Process text through the pipeline.

Parameters: - text: Input text to process

Returns: PipelineResult with processed text and metadata

detect

def detect(self, text: str) -> DetectionResult

Detect language of text.

Parameters: - text: Text to analyze

Returns: DetectionResult with language and confidence

translate

def translate(
    self,
    text: str,
    target_language: str,
    source_language: str | None = None,
) -> TranslationResult

Translate text to target language.

Parameters: - text: Text to translate - target_language: Target language code - source_language: Source language code (optional)

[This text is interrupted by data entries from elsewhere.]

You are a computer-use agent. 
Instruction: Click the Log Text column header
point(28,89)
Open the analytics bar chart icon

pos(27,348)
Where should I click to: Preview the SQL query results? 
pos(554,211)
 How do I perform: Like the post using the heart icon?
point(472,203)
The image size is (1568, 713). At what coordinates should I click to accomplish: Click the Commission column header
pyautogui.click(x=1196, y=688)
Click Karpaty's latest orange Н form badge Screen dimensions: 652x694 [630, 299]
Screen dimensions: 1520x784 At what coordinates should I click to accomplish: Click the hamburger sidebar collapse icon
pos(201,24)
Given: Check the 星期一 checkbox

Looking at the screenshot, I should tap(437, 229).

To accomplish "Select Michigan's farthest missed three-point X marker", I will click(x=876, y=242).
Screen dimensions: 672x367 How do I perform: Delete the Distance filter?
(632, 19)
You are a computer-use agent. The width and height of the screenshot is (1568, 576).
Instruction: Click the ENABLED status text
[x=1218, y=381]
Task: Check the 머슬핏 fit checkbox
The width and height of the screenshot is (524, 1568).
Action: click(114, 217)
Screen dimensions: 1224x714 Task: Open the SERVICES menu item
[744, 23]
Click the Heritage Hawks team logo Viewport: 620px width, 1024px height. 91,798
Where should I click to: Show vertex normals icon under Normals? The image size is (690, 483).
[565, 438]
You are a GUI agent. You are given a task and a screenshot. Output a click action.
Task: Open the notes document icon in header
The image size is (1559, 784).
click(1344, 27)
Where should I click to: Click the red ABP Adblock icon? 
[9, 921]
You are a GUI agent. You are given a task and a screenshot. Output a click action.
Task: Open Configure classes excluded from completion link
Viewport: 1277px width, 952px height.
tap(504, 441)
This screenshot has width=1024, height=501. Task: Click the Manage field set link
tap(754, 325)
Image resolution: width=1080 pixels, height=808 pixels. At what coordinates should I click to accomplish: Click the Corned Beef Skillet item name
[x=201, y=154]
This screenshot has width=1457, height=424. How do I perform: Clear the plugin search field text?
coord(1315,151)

Returns: TranslationResult with translated text

PipelineResult

Result from pipeline processing.

@dataclass
class PipelineResult:
    original_text: str
    processed_text: str
    segments: list[Segment]
    detections: list[DetectionResult]
    translations: list[TranslationResult]
    from_cache: bool
    metadata: dict[str, Any]

    @property
    def was_modified(self) -> bool: ...

Factory Function

create_pretok

def create_pretok(
    model_id: str | None = None,
    target_language: str | None = None,
    **kwargs,
) -> Pretok

Factory function to create a Pretok instance.

Parameters: - model_id: Model ID for capability lookup - target_language: Target language (overrides model's primary language) - **kwargs: Additional arguments passed to Pretok

Returns: Configured Pretok instance